╭─ Data for this task

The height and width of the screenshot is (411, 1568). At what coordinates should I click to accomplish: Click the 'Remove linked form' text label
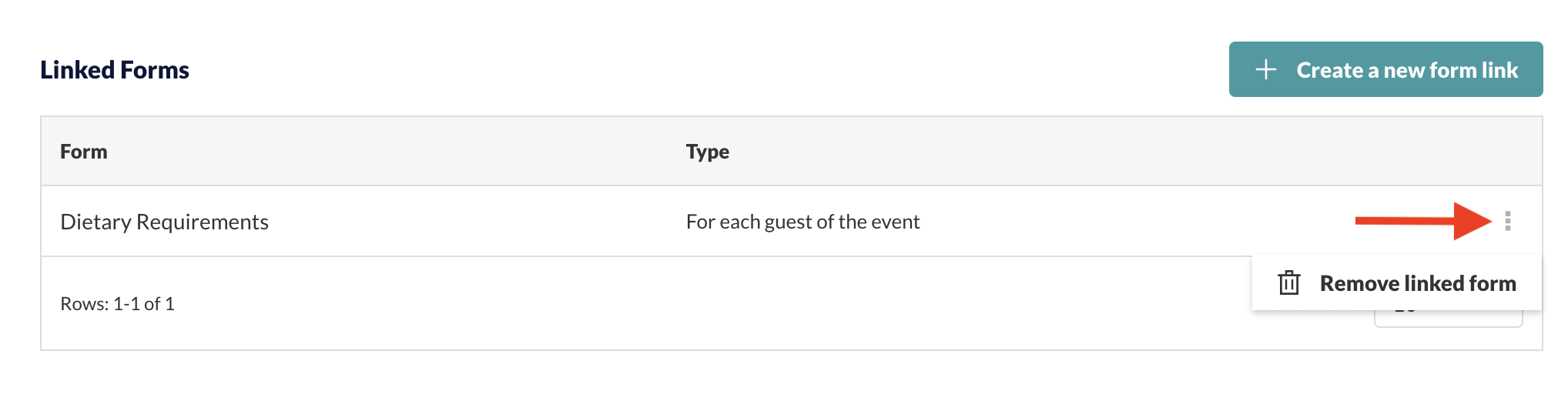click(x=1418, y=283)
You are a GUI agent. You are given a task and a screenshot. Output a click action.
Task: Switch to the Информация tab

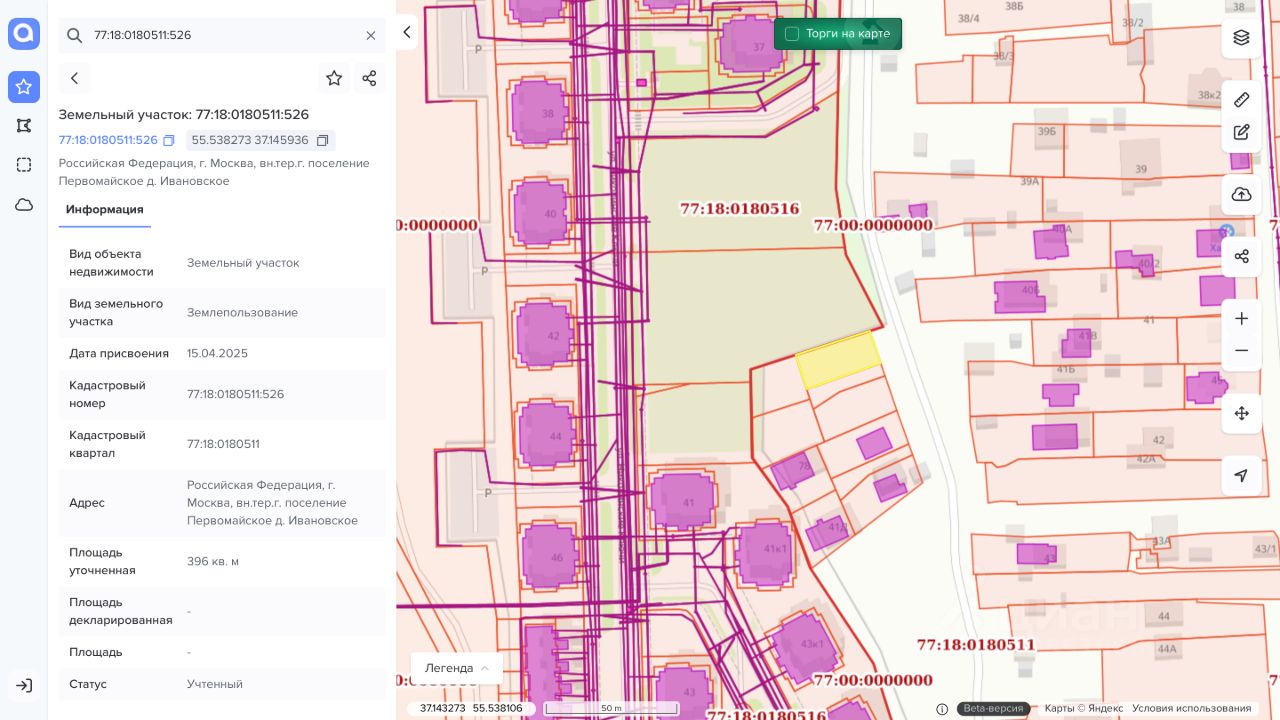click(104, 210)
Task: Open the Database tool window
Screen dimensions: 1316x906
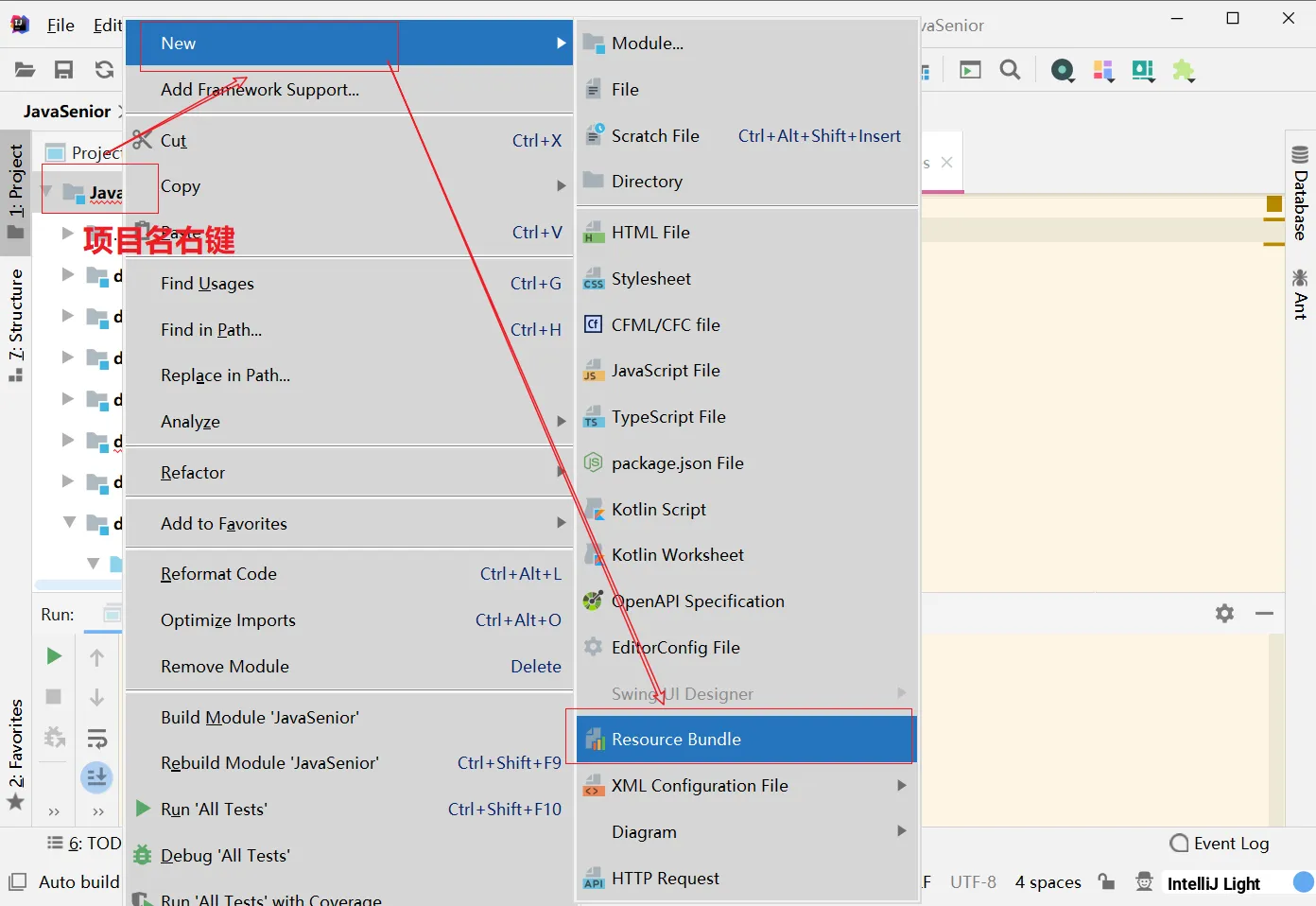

╰─

Give back an exact copy of the material above, omitting the pictures.

● **Task response**:
The height and width of the screenshot is (411, 1568). At what coordinates should I click to accomplish: Click the 'Remove linked form' text label
click(x=1418, y=283)
You are a GUI agent. You are given a task and a screenshot. Output a click action.
Task: Switch to the Информация tab

click(104, 210)
Task: Open the Database tool window
Screen dimensions: 1316x906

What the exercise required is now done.